Acordou assustada, havia sonhado novamente, aquele sonho estranho, que a fazia chorar. Sentia ainda as lágrimas descerem abundantemente pelo seu rosto branco, chegando até sua boca e descendo pescoço abaixo. O gosto era estranhamente adocicado.
Lilith não lembrava do sonho. Só sabia que chorava muito e quando acordava era sempre assim, lágrimas ainda descendo de seus olhos.
Sentiu algo estranho. Nunca antes havia estado naquela gruta, porém já havia estado na ilha, em outra parte, quando tivera que emergir outro dia, para descansar.
Estava nessas bandas do mar Egeu há pouco tempo. Já havia viajado por vários mares e oceanos, mas recentemente chegara a esse lugar.
Na outra vez que ali estivera, chegara durante a noite, muito cansada, quando dormiu a noite inteira. Acordou no outro dia, sentindo de perto o perigo. Estava muito perto da praia e do cais da ilha. Marinheiros, ou pescadores, se aproximavam da gruta onde se escondera para dormir.
Então pulou nas ondas geladas do mar e sumiu...
A gruta era pequena. Lilith sentia uma familiaridade. Nunca havia estado ali antes, mas era como se já estivesse estado. A gruta era bonita. Formada por rochas coloridas, avermelhadas e alaranjadas em formas de estalactites. Era um lugar bonito e acolhedor.
No centro da gruta havia um pequeno lago. Lilith então lembrou que há muito não comia. Sentia fome. Pulou para dentro do lago, a procura de pequenos crustáceos, camarões, cavalos marinhos e algas. Era o que mais gostava de comer. O lago era profundo. Alguma claridade vinha do alto da gruta, trazendo claridade para aquelas águas. Lilith encontrou muito do que gostava de comer ali. Ficou encantada e deliciada.
Lilith saiu da água satisfeita. Sentia-se bem alimentada, renovada. A lua já aparecia no céu lindo e muito estrelado, limpo, sem sinal de chuva, não havia nuvens. Era lua crescente. Parecia que a lua sorria para Lilith. Ela amava a lua. Ficou algumas horas ali, de bruços sobre uma pedra, admirando tamanha beleza. Sua mente estava vazia de pensamentos. Porém seu coração estava triste. Não uma tristeza grande. Mas uma tristeza trazida por uma espécie de solidão, de saudades. Lilith não sabia porque tinha esse sentimento, que era constante em seu coração.
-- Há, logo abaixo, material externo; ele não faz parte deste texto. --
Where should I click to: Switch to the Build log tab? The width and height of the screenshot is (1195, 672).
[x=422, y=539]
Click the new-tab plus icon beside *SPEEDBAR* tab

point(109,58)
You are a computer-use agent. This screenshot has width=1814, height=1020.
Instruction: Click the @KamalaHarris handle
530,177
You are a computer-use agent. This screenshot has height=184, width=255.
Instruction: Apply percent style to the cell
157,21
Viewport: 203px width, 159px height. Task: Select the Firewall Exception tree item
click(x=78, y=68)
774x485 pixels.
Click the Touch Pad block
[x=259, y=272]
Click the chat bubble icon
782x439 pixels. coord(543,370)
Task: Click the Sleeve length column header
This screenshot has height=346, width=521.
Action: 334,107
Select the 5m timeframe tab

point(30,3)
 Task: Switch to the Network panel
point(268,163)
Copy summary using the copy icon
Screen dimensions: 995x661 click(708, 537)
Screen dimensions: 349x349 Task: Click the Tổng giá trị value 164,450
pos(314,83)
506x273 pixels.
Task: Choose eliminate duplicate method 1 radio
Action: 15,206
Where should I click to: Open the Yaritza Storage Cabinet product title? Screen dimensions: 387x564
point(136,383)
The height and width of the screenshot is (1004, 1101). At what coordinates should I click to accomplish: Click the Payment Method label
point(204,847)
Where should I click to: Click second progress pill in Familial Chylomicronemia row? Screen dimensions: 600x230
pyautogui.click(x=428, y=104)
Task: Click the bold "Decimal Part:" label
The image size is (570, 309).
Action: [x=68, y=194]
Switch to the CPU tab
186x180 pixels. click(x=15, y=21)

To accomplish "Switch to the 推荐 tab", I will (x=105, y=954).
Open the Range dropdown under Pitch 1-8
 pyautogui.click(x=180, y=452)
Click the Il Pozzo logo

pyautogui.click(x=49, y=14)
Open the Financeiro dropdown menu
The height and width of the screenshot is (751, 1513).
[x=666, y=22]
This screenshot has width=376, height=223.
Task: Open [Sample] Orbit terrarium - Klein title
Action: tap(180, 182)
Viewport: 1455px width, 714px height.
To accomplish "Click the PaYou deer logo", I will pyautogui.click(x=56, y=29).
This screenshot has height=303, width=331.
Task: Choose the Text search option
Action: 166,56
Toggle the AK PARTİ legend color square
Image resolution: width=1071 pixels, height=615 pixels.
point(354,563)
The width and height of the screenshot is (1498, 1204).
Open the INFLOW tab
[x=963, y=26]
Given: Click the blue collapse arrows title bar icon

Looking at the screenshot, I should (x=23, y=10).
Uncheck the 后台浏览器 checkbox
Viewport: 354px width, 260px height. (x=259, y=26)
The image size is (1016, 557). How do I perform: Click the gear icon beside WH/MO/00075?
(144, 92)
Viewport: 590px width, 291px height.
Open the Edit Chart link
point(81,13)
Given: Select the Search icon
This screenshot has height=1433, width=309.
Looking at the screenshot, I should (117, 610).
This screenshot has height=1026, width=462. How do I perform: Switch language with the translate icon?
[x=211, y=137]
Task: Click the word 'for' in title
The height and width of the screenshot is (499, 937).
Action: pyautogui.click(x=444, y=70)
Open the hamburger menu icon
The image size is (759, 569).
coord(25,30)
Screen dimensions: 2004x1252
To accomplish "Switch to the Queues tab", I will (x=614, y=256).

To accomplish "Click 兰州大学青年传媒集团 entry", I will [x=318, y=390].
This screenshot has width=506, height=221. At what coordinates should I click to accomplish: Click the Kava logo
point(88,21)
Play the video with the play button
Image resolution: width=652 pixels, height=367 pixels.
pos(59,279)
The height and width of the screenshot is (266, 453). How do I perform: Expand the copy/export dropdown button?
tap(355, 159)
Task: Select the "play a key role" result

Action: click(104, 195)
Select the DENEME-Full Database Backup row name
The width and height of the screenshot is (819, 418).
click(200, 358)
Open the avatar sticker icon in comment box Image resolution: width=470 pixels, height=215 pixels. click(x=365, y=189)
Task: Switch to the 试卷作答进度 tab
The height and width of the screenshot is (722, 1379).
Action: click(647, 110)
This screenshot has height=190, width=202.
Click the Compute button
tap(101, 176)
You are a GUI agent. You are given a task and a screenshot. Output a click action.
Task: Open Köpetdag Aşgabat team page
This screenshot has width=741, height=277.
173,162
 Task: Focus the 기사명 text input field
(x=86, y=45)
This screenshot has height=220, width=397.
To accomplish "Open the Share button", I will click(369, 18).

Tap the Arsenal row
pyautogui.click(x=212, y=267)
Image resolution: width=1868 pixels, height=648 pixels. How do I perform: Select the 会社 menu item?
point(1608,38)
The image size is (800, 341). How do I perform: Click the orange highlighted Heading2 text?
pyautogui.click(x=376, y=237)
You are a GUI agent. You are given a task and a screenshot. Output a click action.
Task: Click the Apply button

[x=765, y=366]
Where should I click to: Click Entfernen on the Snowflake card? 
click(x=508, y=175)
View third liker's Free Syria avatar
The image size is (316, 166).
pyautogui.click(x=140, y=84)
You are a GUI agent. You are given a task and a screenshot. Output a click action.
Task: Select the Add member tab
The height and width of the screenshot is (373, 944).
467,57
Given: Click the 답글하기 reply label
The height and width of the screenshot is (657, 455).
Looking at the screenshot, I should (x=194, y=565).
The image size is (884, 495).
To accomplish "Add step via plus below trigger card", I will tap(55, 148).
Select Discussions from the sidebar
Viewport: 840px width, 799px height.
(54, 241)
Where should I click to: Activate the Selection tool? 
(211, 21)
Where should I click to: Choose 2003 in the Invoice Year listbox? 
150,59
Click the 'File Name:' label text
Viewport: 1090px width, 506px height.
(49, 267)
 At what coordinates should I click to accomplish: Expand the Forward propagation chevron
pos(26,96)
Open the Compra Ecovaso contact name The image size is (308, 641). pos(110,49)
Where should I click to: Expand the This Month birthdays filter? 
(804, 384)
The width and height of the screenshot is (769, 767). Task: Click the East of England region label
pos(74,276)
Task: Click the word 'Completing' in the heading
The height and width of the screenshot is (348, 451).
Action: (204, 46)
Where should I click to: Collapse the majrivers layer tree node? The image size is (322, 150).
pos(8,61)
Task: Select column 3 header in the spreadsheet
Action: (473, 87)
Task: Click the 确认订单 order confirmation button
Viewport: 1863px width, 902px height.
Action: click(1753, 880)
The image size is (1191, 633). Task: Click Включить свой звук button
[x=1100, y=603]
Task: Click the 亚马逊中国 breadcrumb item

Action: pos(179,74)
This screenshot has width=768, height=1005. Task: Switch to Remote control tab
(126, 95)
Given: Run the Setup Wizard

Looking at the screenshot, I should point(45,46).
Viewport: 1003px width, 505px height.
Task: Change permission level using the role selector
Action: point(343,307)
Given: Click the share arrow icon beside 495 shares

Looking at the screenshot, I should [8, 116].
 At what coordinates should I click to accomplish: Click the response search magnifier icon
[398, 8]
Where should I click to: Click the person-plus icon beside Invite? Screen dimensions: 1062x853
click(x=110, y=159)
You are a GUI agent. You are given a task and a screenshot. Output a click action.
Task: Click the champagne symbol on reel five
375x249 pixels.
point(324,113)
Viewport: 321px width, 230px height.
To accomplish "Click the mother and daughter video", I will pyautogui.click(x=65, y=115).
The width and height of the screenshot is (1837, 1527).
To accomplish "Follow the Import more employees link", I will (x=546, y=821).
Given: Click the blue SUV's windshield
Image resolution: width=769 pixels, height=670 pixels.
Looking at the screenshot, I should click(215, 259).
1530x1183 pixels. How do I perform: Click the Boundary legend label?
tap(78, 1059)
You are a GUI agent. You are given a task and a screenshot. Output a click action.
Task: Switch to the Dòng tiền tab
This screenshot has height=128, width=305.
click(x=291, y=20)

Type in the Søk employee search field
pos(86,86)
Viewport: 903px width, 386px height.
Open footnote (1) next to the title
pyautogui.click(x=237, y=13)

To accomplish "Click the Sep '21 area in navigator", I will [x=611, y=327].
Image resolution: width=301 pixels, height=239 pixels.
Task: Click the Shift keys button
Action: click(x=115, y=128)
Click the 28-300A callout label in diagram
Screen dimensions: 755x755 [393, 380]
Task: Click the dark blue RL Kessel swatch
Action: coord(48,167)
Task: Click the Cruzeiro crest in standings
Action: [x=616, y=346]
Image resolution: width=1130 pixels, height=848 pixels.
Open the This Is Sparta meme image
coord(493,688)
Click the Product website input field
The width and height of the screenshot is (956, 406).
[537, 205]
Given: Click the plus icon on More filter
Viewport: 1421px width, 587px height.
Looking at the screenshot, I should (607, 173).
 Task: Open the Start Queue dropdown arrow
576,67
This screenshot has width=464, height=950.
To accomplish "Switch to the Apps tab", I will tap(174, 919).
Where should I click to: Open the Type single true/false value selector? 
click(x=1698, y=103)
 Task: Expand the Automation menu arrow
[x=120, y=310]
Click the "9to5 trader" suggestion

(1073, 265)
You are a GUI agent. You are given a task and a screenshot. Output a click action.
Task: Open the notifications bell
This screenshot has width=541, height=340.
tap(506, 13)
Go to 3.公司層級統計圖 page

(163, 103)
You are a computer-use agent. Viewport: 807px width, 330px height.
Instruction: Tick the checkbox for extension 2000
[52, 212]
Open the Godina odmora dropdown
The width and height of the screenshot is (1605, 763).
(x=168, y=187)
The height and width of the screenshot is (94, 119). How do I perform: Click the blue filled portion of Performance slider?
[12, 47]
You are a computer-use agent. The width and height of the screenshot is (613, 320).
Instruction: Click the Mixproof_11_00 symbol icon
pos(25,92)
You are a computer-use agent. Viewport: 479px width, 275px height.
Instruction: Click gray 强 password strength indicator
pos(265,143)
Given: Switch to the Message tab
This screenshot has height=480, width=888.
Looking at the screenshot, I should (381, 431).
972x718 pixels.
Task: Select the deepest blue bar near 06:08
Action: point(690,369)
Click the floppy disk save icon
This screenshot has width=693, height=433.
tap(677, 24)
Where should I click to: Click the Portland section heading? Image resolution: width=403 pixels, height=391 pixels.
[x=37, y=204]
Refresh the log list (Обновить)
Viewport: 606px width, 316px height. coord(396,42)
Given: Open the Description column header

Tinha como uma espécie de missão, uma busca. Varria as profundezas do mares, escuros e gelados, com seus olhos fluorescentes, a procura de algo. Sentia que o fundo do mar lhe atraia, lhe chamava. Não sabia exatamente o que procurava. Porém, mesmo assim, não desistia. Apenas lembrava-se que desde que se dera conta da própria existência, sua vida era uma busca constante.
Sentiu sono. A lua desaparecera sob algumas nuvens que começaram a surgir no céu. Lilith sentiu sono. Arrastou-se com seus braços e nadadeiras até uma parte mais profunda da gruta. Um canto mais afastado e mais aconchegante. E mais escondido, também. Apesar da gruta ser longe da praia e de difícil acesso pelas águas, já que fortes ondas arrebentavam ali perto, mais abaixo, a sereia não queria correr o risco de ser avistada por alguma embarcação que passasse por ali. Era uma ilha de pescadores, como pôde ver na outra vez que estivera ali, porque muitos barcos estavam fora da gruta que na ocasião se encontrava, quando teve que fugir às pressas.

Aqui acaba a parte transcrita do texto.